*Task to carry out*
Among the lines of the data, copy those that hold "agent".

(Dataset records)
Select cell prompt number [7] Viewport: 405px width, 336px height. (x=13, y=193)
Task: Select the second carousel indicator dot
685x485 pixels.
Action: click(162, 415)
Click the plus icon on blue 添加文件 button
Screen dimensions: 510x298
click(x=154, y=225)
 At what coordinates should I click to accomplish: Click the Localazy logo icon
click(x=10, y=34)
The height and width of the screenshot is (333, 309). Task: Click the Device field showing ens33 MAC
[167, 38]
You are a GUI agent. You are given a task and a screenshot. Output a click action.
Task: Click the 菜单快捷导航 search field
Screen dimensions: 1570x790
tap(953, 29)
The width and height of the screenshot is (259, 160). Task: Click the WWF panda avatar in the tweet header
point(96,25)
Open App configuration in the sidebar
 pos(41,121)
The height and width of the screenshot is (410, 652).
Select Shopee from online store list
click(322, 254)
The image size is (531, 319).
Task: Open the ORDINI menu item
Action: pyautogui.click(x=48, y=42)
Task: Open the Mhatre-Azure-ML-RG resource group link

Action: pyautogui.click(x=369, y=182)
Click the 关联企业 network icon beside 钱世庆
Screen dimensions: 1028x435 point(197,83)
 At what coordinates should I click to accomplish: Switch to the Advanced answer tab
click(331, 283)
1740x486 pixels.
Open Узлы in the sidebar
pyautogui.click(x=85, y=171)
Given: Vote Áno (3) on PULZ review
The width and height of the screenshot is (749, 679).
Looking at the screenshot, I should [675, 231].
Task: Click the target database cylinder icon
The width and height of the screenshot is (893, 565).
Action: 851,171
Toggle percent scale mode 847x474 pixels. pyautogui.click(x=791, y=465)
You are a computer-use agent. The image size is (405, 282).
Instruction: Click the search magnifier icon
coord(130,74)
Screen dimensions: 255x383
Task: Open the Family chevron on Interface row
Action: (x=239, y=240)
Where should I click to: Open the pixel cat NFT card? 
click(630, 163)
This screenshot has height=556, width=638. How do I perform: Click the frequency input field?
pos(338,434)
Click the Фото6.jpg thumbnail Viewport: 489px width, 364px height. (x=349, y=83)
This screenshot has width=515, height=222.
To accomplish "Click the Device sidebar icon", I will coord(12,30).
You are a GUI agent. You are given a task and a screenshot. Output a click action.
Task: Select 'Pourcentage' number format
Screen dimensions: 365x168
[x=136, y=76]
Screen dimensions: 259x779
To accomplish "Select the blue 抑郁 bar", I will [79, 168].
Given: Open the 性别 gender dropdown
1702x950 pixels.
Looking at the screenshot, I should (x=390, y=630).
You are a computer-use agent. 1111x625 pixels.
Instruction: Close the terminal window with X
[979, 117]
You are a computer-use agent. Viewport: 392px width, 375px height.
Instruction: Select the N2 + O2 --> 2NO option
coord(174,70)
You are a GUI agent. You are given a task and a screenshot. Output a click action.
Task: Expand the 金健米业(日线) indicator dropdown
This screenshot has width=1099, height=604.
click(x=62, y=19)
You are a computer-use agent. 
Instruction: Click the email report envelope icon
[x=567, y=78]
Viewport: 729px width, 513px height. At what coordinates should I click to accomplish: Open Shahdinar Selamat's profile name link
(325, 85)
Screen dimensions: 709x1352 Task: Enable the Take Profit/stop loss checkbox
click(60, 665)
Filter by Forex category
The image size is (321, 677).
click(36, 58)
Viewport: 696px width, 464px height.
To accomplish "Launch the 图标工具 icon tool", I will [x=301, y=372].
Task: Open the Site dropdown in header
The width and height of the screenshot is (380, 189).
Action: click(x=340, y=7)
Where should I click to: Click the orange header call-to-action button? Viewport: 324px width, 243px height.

*Task answer*
You are a GUI agent. You are given a task and a screenshot. Output a click action.
You are a computer-use agent. The image size is (405, 282).
You are a GUI agent. You are given a task and a screenshot. Output a click action.
You are a computer-use agent. 1111x625 pixels.
You are a computer-use agent. Viewport: 392px width, 375px height.
You are a GUI agent. You are given a task and a screenshot. Output a click action.
You are a computer-use agent. 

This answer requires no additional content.